Task instructions - Copy every line of the listing below word for word, but omit the pictures.

Stored records -
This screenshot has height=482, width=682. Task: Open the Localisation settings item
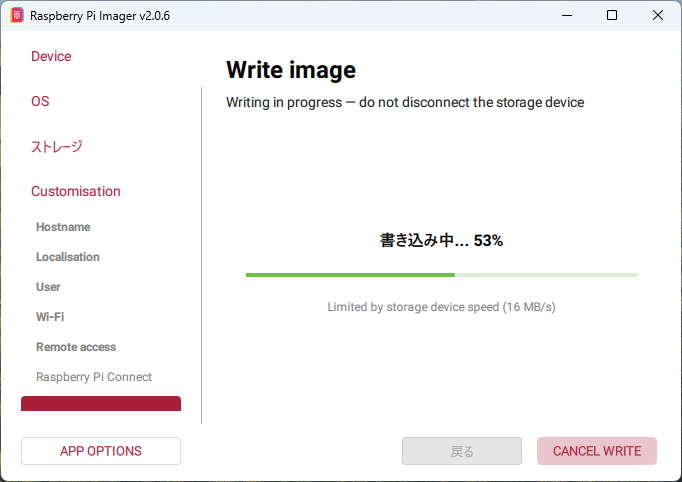pos(68,257)
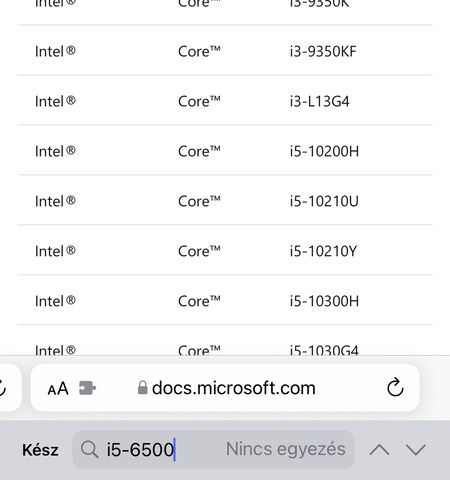
Task: Select the i3-9350KF table row
Action: tap(225, 50)
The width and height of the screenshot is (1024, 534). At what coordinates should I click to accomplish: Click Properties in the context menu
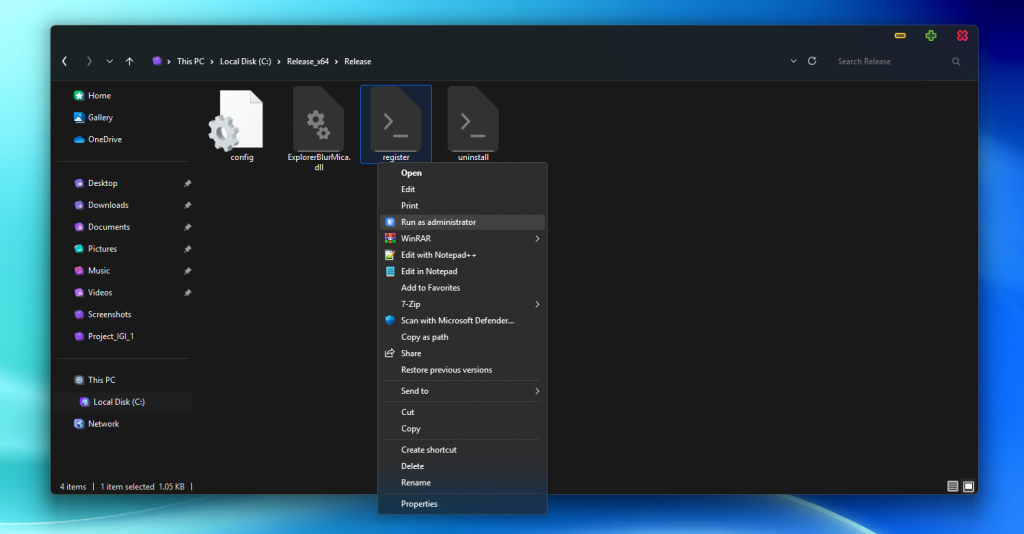click(419, 504)
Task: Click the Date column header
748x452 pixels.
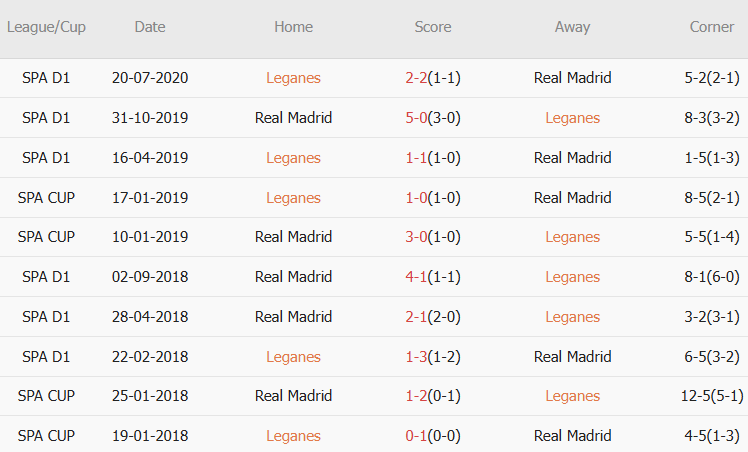Action: click(150, 27)
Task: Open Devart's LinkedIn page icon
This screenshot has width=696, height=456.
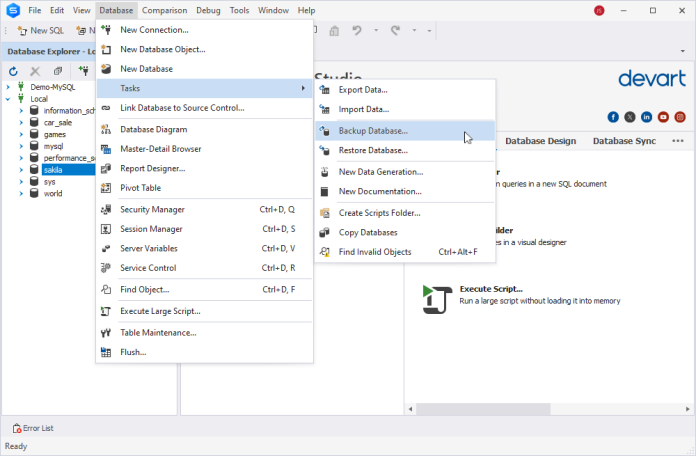Action: point(646,117)
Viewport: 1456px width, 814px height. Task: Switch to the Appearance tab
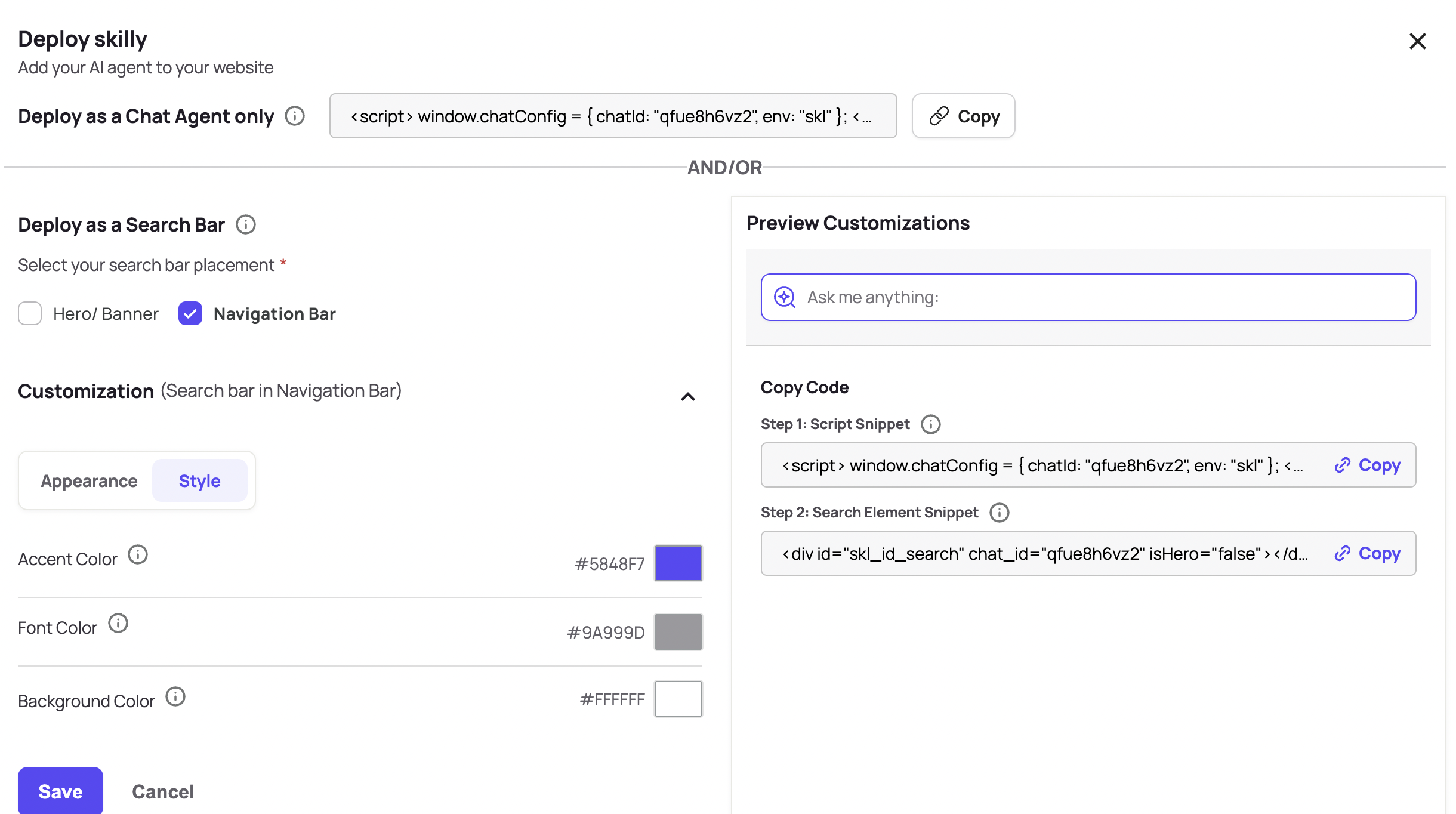[89, 481]
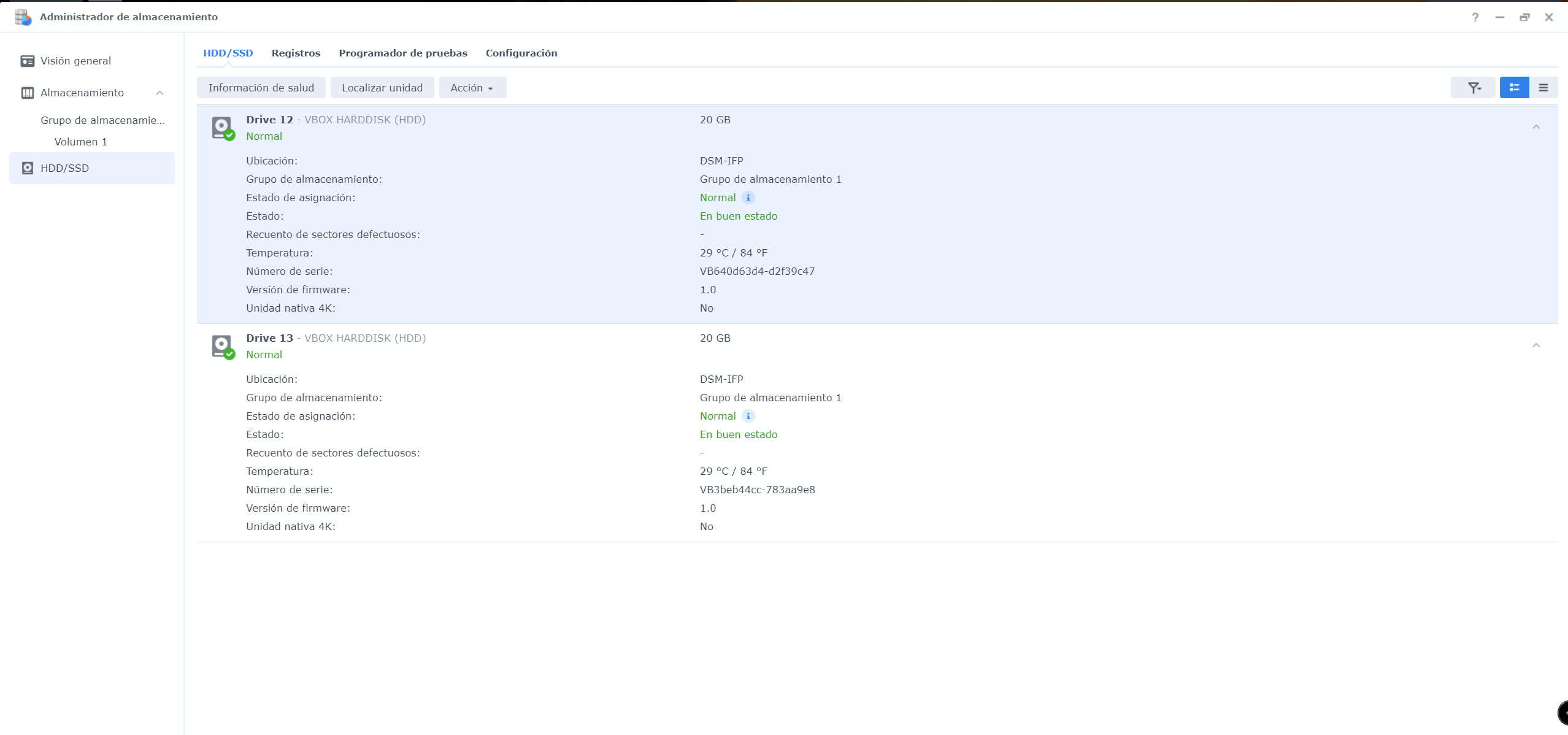The width and height of the screenshot is (1568, 735).
Task: Switch to the Registros tab
Action: 296,53
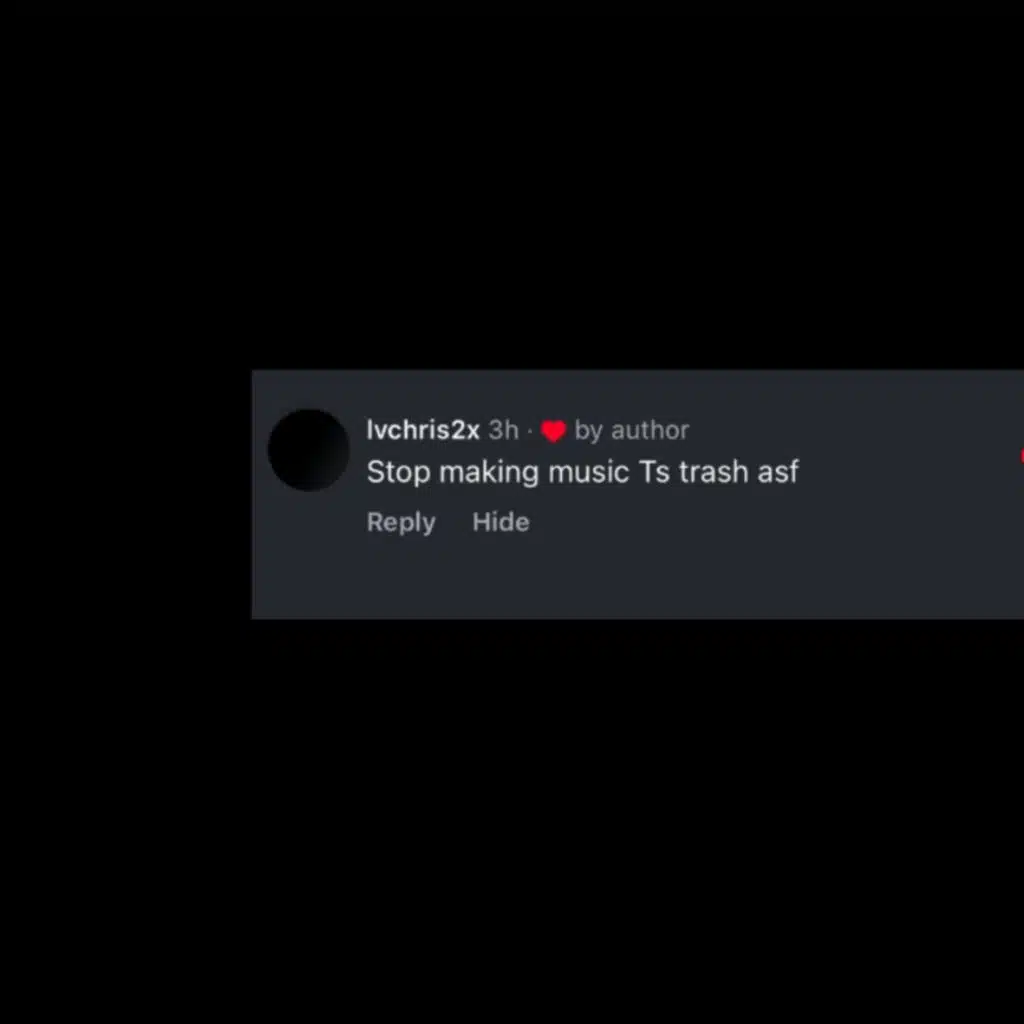Click the word 'trash' in the comment
Viewport: 1024px width, 1024px height.
713,472
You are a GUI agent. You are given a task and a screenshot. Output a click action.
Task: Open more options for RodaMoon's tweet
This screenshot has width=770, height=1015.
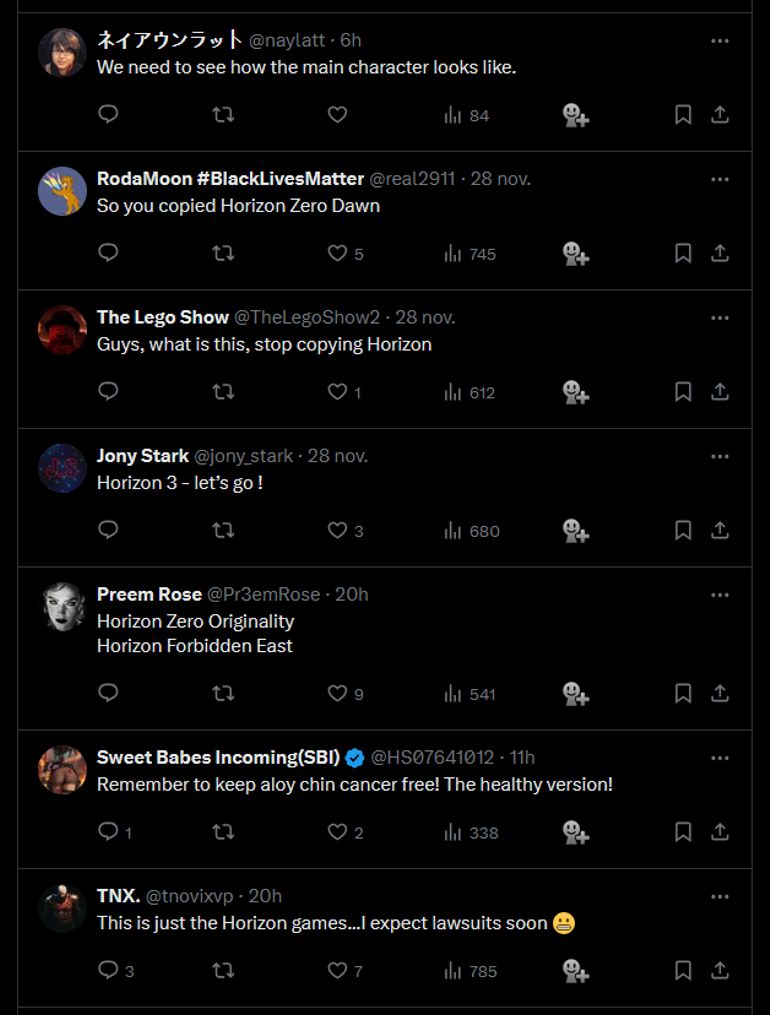pyautogui.click(x=719, y=179)
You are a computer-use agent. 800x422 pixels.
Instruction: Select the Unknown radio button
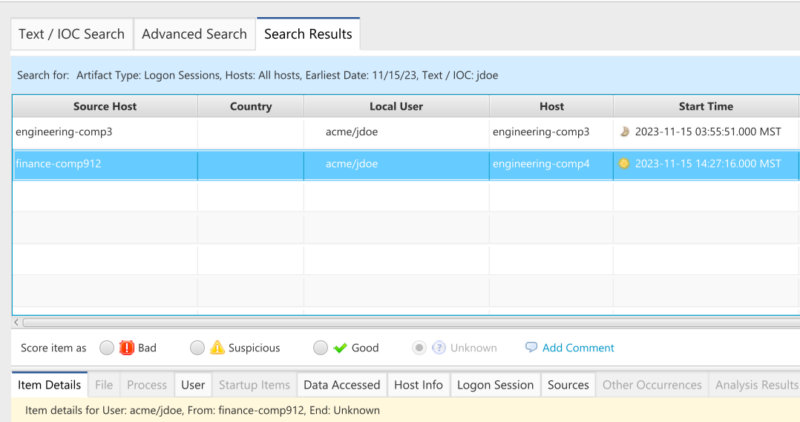[x=419, y=347]
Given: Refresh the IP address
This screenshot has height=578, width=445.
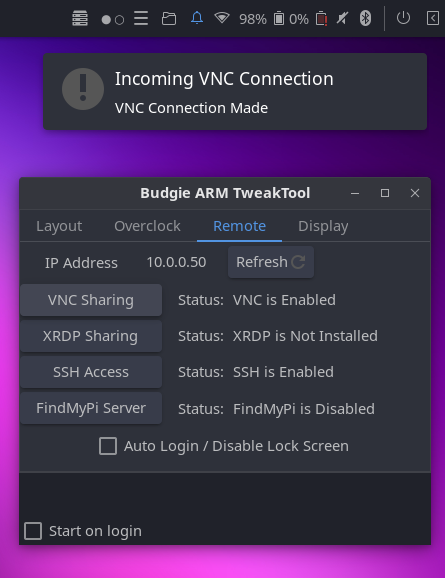Looking at the screenshot, I should point(271,262).
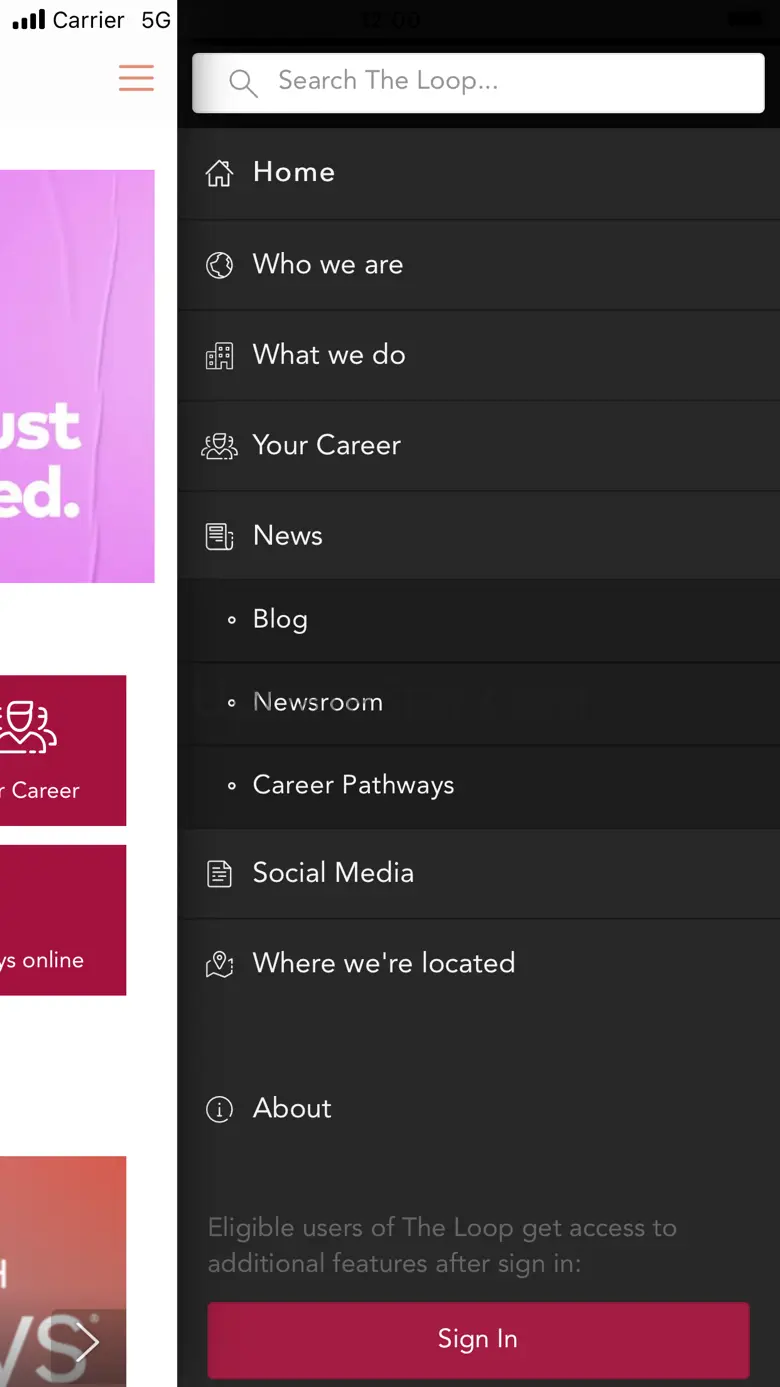This screenshot has height=1387, width=780.
Task: Tap the pink promotional banner image
Action: pyautogui.click(x=77, y=376)
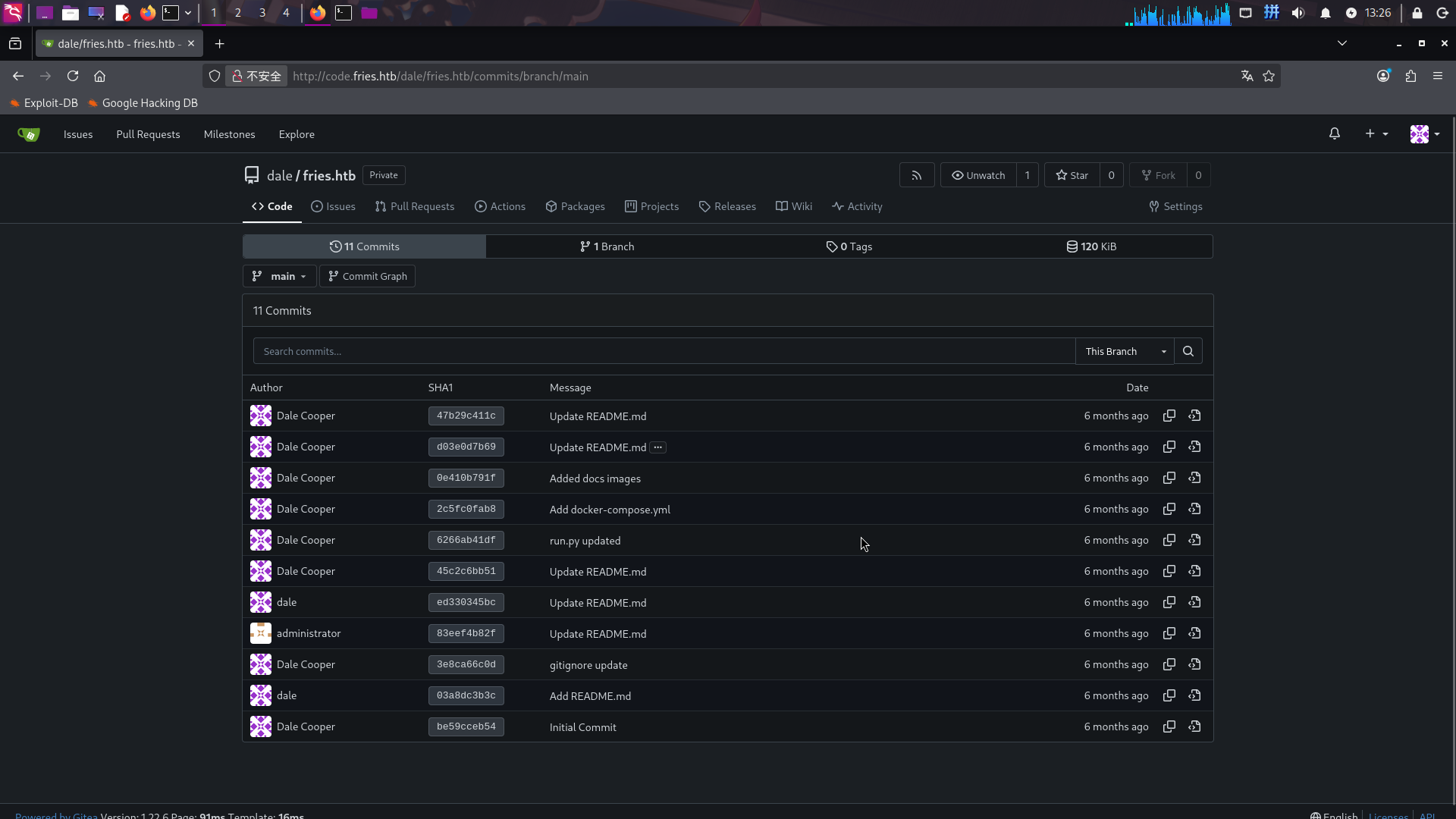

Task solution -
This screenshot has height=482, width=682. Task: Open the Localisation settings item
pos(68,257)
Task: Select the i3-9350KF table row
Action: tap(225, 50)
The width and height of the screenshot is (1024, 534). At what coordinates should I click to accomplish: Click Properties in the context menu
click(419, 504)
Task: Click the Date column header
748x452 pixels.
Action: click(150, 27)
Task: Open Devart's LinkedIn page icon
This screenshot has width=696, height=456.
Action: point(646,117)
Viewport: 1456px width, 814px height. Task: Switch to the Appearance tab
[89, 481]
The width and height of the screenshot is (1568, 735).
Task: Switch to the Registros tab
Action: 296,53
Click the word 'trash' in the comment
Viewport: 1024px width, 1024px height.
713,472
You are a GUI agent. You are given a task and a screenshot. Output a click action.
Task: Open more options for RodaMoon's tweet
This screenshot has width=770, height=1015.
pyautogui.click(x=719, y=179)
You are a computer-use agent. 800x422 pixels.
Instruction: Select the Unknown radio button
[x=419, y=347]
Given: Refresh the IP address
This screenshot has height=578, width=445.
Looking at the screenshot, I should point(271,262).
This screenshot has height=1387, width=780.
Task: Tap the pink promotional banner image
Action: pyautogui.click(x=77, y=376)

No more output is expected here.